■ Stored items
________
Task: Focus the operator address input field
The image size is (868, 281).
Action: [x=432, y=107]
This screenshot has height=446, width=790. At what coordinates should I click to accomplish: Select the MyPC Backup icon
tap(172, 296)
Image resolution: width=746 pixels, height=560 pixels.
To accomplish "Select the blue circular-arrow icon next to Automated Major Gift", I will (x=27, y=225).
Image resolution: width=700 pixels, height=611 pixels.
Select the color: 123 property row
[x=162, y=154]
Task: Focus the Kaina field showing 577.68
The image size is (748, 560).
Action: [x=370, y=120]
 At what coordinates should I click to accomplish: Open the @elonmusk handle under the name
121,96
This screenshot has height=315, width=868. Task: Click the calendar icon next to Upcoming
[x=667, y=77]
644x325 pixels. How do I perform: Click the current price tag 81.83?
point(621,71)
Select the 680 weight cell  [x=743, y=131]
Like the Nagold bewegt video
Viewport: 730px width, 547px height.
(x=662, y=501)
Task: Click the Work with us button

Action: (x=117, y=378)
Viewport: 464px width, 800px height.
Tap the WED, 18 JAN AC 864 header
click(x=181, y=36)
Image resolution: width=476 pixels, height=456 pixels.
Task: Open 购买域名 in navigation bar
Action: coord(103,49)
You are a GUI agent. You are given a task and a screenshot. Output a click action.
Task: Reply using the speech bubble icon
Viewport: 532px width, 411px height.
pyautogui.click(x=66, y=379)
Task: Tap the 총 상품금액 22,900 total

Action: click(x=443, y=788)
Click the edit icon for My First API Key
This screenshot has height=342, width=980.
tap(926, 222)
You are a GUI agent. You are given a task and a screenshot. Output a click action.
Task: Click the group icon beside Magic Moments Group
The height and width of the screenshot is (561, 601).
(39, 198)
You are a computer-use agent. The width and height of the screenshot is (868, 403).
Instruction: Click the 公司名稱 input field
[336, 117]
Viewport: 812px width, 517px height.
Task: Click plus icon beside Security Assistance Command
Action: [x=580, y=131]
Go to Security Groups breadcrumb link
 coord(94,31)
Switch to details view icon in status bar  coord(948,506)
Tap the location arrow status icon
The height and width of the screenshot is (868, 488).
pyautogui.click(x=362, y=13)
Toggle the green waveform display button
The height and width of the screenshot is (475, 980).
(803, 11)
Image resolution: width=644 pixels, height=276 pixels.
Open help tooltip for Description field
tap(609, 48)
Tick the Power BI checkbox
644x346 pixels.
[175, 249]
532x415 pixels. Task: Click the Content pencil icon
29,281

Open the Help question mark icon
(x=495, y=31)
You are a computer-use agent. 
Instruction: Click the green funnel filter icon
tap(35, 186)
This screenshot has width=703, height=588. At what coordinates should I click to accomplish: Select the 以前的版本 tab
________
■ Activity
Starting with the line that contains "You are a computer-use agent. The", return each line through the last one of the data above, exactly as written and nothing more.

■ Solution to this task
You are a computer-use agent. The width and height of the screenshot is (868, 403).
Instruction: Click the 公司名稱 input field
[336, 117]
Viewport: 812px width, 517px height.
Task: Click plus icon beside Security Assistance Command
Action: [x=580, y=131]
Go to Security Groups breadcrumb link
 coord(94,31)
Switch to details view icon in status bar  coord(948,506)
Tap the location arrow status icon
The height and width of the screenshot is (868, 488).
pyautogui.click(x=362, y=13)
Toggle the green waveform display button
The height and width of the screenshot is (475, 980).
(803, 11)
Image resolution: width=644 pixels, height=276 pixels.
Open help tooltip for Description field
tap(609, 48)
Tick the Power BI checkbox
644x346 pixels.
[175, 249]
532x415 pixels. Task: Click the Content pencil icon
29,281

Open the Help question mark icon
(x=495, y=31)
You are a computer-use agent. 
Instruction: Click the green funnel filter icon
tap(35, 186)
This screenshot has width=703, height=588. At what coordinates should I click to accomplish: Select the 以前的版本 tab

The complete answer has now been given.